Last week, Munyenyezi returned to the New Hampshire District Court to stand trial. The defense team spent a significant portion of its opening arguments establishing a “woman-and-mother narrative” that all but stripped Munyenyezi of her agency and capacity to act. The woman-and-mother narrative is, at its core, an essentialist belief that a woman who is also a mother cannot perpetrate crimes during genocide because she is just that—a woman and a mother. Put simply, thanks to widespread beliefs about motherly compassion, gender norms, and patriarchal thinking, it is assumed that women and mothers don’t hurt others, don’t loot or steal, and certainly do not kill. The defense did not provide any other reasons—no moral or religion-based compunctions, no allusions to moderate thinking on the part of their client. No, it was enough for the defense to assert her womanhood and her motherhood, and her consequent inability to perpetrate genocide.
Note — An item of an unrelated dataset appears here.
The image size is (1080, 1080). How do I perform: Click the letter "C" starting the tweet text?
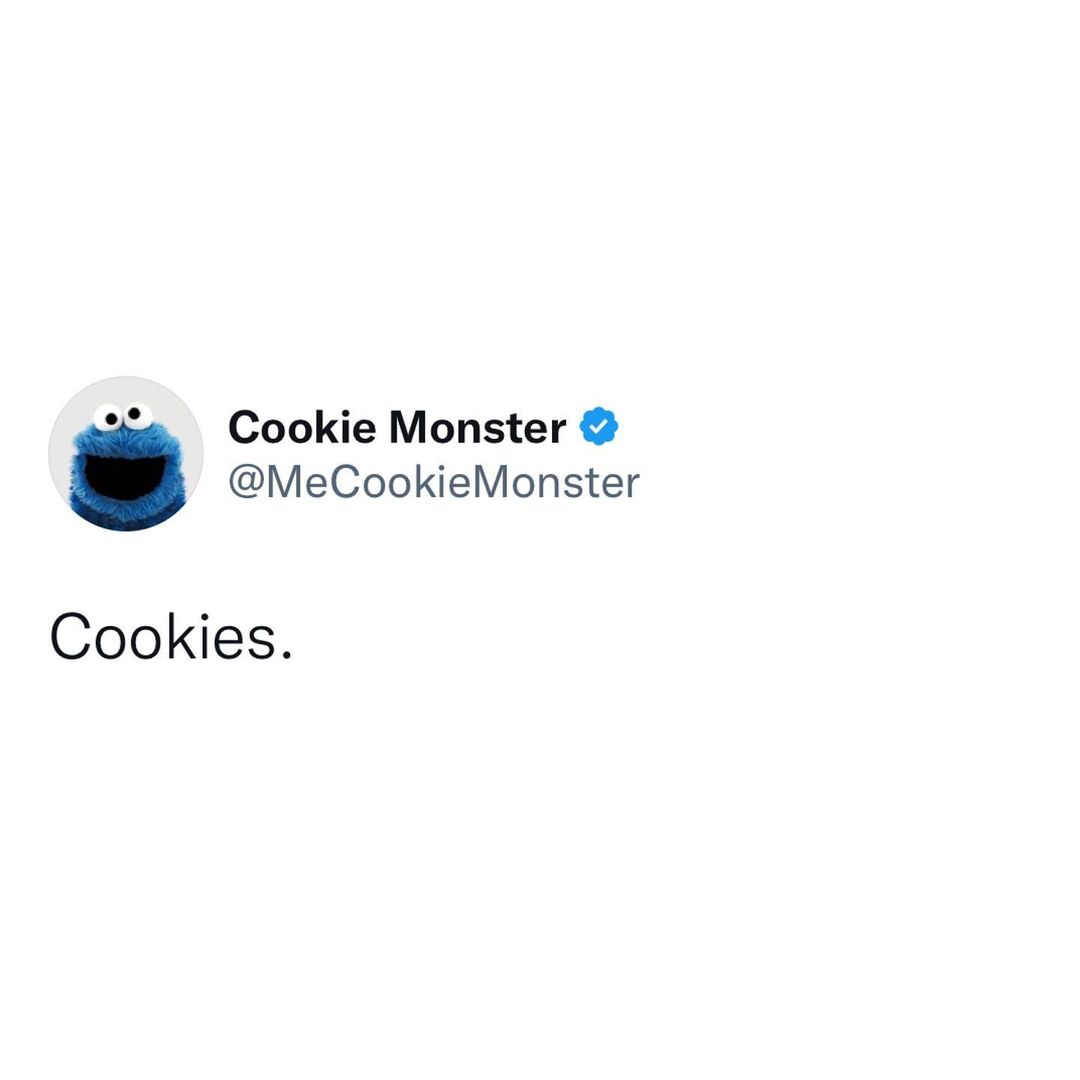pos(70,637)
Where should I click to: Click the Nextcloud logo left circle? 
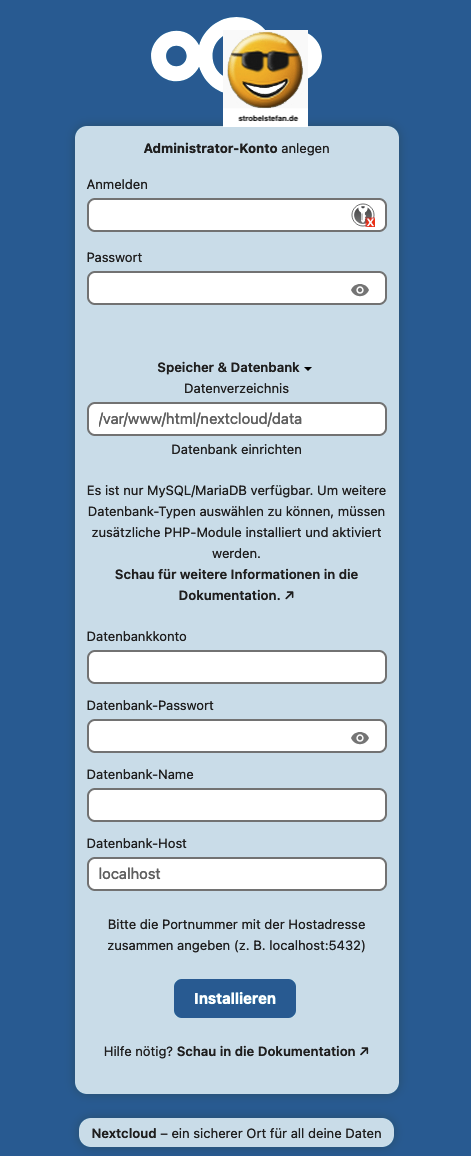(177, 55)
Rather than challenge head-on the accusations pertaining to her participation in the selection of women for rape at a roadblock set up outside of her residence, Munyenyezi’s defense attempted to pound a square block through a round hole. She wasn’t just painted into the background of the horrific events that ravaged Rwanda in 1994; she was erased from the picture entirely.
Furthering their woman-and-mother narrative, the defense insisted that Muyenyezi was simply too busy caring for her baby and managing her pregnancy. Yes, Munyenyezi was in her first and second trimesters of pregnancy during the genocide. But does that render her absent from the unfolding horrors, or without agency to perpetrate crimes? I wish it could be said with conviction that pregnant women can’t commit atrocities, but my research into Rwanda indicates otherwise. I have interviewed incarcerated women who were pregnant, breastfeeding, or both during the Rwandan Genocide, and still perpetrated crimes. Pregnancy does not inoculate women from extremism, and motherhood does not shield them from the sensitization campaigns that mobilized so many to perpetrate genocide in Rwanda.
Gendered assumptions about female agency and conduct during times of violence ignore the fact that thousands of women have been tried for crimes committed during the genocide, and many are serving out their sentences in jails throughout the country. Suffice it to say, the defense’s woman-and-mother narrative simply does not work.
Munyenyezi may very well be a devoted mother to her three daughters. The exchange that took place between them in the courtroom belied any mental shortcuts that may have been made to paint her as heartless and cold. She loves her daughters. But must you be a bad mother in order to stand at a roadblock and oversee rape and murder on a genocidal scale? Too many instances, from the Holocaust to Srebrenica, prove that you can be a loving parent and still be a murderer.
In the end, Munyenyezi’s guilt should be judged according to the evidence presented to the court and jury, not based on gendered assumptions about female agency during violent upheaval. While a decision pertaining to Munyenyezi’s guilt has not yet been reached, let us at least acknowledge that her gender and motherhood have nothing to do with her capacity to commit genocide. She may not have done it, but as a woman and a mother, she certainly could have.